Aaron Facer catches the new touring production from, Tri Darn / Three Works, from Ballet Cymru at the Riverfront Theatre in Newport.
For three beautifully presented works that would manage wonderfully in isolation, together they work not only as a showcase of dance created by some of the most exciting female artists working today, but also as a manifesto for ballet and for any interpretive art. The variety is astounding. One work is a celebration of harpist and Ballet Cymru patron Catrin Finch’s music; the second an exposition of current divisions in society; and then the final piece is an experimental and sensually stunning engagement with functioning systems and our own balance with the natural and technological parts of our world. However different, all three demonstrate and invite an act of interpretation.
Musically, Celtic Concerto is in three parts: Jig a Jig, Hiraeth and Solstice – a collaboration between Finch and composer John Rutter. With the simplicity of both costume and set, the synthesis of music and movement is exposed in the first of the three works. There is an elegance in the minimalism of this work, the only stage decoration being a projected Celtic pattern in the background. In plain black-and-grey outfits, the animation and motion of each dancer is the forefront of attention.
The achievement of Darius James and Amy Doughty’s choreography is a beautiful rawness on the stage, the entire swell of emotion in the music translated perfectly into motion. The rapid adagios in Solstice are mirrored by the kingfisher-like movement on the stage, the dancer’s legs like the vibrating strings of an instrument. In the quiet brooding of Hiraeth, the dancers move elegantly and smoothly as if they are an inch off the stage floor.
For all of its aesthetic minimalism, there is a mythic quality on the stage, possibly due to the music and the pattern in the background. Nonetheless, this quality is engaged with beautifully in the choreography. It feels like the evocation of a past that is half-imagined and half-present, the result being entrancing and mesmerising.
Any flirting with mythological enchantments is immediately done away with by the dynamism of the second part. There is tension and drama pouring from the stage, the baroque explosion of Henry Purcell’s music blasting any echo of the last work from the air. The drama evident in Patricia Vallis’ choreography, the emotion in the movement seems deeper and darker. The dancers wear thin kilts, suggesting a kind of tribalism as fractions and cliques are pitted against each other. The theme of division is also presented through the stage decoration. A light rig is lowered into view, creating a clear horizontal line from left to right: perhaps both a symbol of fracturing and of binary oppositions.
The most captivating part of Divided We Stand is its last section, as three pairs grapple together and express a tension between male and female.
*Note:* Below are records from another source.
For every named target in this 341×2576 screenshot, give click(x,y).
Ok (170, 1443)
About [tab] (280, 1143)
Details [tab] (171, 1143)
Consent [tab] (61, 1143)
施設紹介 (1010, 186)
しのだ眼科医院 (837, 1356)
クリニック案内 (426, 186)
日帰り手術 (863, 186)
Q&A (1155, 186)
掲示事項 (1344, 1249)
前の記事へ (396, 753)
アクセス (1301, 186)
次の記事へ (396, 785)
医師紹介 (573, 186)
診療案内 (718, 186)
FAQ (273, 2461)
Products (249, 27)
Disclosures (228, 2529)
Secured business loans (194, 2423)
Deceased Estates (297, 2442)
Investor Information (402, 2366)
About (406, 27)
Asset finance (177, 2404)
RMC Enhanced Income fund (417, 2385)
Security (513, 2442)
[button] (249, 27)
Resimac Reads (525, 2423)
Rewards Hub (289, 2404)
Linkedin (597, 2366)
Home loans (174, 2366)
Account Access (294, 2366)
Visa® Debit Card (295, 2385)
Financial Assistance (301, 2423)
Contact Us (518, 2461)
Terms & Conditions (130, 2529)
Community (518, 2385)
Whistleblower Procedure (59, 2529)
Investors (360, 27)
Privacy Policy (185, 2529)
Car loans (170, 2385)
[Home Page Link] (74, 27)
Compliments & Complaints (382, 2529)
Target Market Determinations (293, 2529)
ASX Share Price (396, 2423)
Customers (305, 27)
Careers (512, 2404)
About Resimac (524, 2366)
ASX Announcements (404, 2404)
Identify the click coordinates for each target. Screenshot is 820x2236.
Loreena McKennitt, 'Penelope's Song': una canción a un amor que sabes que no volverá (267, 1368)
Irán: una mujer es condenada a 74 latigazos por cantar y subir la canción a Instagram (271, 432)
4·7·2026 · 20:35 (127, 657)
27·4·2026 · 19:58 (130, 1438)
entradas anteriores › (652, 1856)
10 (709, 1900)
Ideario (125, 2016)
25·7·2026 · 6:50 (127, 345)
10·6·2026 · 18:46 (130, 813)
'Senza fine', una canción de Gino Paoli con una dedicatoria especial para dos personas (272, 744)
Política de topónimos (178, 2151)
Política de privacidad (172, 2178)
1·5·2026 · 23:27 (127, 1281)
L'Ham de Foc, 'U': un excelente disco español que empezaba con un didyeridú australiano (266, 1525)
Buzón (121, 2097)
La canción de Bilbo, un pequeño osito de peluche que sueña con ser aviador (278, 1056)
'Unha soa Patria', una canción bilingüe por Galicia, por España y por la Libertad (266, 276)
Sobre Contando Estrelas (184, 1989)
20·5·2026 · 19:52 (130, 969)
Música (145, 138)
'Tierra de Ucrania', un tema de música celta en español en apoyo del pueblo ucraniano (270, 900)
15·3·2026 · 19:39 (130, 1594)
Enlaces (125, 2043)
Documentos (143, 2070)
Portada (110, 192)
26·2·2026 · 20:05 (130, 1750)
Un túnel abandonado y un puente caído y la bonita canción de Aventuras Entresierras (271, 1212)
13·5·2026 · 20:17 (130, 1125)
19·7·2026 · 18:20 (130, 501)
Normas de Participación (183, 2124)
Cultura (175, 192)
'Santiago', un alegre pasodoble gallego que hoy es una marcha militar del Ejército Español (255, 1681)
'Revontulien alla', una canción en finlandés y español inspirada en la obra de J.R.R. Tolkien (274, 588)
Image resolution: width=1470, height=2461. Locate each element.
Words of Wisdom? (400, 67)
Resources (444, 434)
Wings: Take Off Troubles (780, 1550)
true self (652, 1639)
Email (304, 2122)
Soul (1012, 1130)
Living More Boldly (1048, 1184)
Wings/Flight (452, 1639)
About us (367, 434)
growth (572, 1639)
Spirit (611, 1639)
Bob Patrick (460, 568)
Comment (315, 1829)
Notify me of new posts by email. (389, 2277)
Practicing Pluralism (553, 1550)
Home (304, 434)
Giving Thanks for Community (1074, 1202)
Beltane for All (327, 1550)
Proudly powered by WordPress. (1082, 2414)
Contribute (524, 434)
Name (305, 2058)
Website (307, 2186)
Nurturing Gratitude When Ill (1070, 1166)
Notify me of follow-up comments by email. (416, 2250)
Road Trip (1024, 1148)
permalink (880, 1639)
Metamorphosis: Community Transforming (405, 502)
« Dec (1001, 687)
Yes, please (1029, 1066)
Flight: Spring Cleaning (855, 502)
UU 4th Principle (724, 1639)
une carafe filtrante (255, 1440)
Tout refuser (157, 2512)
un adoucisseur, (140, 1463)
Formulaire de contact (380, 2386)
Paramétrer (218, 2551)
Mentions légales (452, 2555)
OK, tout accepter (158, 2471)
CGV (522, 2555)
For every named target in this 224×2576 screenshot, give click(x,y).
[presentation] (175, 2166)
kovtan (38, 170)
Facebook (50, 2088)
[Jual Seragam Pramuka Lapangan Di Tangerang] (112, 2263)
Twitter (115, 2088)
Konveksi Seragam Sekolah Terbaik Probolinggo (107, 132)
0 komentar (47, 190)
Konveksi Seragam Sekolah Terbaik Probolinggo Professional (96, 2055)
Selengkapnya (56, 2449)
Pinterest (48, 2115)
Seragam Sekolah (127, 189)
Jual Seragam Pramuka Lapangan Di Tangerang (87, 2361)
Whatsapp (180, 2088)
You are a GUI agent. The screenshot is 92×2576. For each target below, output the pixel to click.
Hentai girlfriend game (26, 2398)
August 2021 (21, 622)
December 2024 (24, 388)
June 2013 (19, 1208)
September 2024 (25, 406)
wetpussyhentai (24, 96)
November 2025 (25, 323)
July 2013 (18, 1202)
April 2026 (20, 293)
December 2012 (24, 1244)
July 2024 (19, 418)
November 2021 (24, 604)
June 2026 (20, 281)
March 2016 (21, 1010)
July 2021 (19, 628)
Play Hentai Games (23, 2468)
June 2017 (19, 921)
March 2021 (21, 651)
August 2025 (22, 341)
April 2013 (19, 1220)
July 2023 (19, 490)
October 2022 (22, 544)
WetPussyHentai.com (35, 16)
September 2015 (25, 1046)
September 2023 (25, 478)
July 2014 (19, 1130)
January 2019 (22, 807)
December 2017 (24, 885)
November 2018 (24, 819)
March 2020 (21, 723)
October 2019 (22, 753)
The movement of the male dancers is at times subtle, but is also antagonistic and confining. It is an obvious power struggle between female and male as well as between mind and body. Almost paradoxically, there seem to be moments of tenderness in this section where both members of the pairs mirror each other, acting almost symbiotically. Together, they stretch out to the air and reach out, as if what drives the struggle is a mutual desire or need. But it is never reached as the image repeats itself, a motif haunting the stage.
Balance is the theme presented in the final work, played out physically and conceptually as Wired to the Moon goes on. The aesthetic sparsity of the first two works is done away with. Two stacks of T.V. screens are piled and plants are placed behind and beside them, almost as if they’re sprouting from the screens. A two-hour countdown on a clock is suspended in the air and white wooden boxes are scattered the floor. How the dancers interact with these boxes is the main point of attention before the music starts – and it continues to be important throughout – visually presenting this theme of balance, of fragility and risk. Even the costumes reflect the theme: the dancers in black suits with white underclothes beneath. The ratio of dark-to-light shifts as more of the dancers strip off jackets and trousers.
Early on, all but one of the dancers sit on their boxes like kids in a schoolroom. Only there is no joking around or playing – only total, unsupervised uniformity and disconnection from those around them. Each box is its own planet. But as the last dancer comes on, the stage bustles to life. The urban field music of traffic and crowds is slowly drowned out by Katya Richardson’s score, which in itself exists in a balance between organic orchestral music and electronica.
Halfway through, the music fades to introduce natural sounds of birdsong, flowing water and the buzzing of bees. As the piece goes on and the timer in the air speeds up, the sense of an inevitable end being at hand becomes stronger. This is exemplified by the ticking of a stopwatch which gets louder as the piece draws to a finish, suggesting the catastrophic implications of a lack of balance between our developing world and our natural environment.
These Three Works certainly fit the bill they set themselves: showcasing some of the best dance produced by female artists and some of the best dance made in Wales. But it also manages to move beyond this. The whole performance is really a presentation of the power of the artform itself. It is first shown simply and at its bare bones, but as the symbolism and emotion onstage rocket, so does the magic.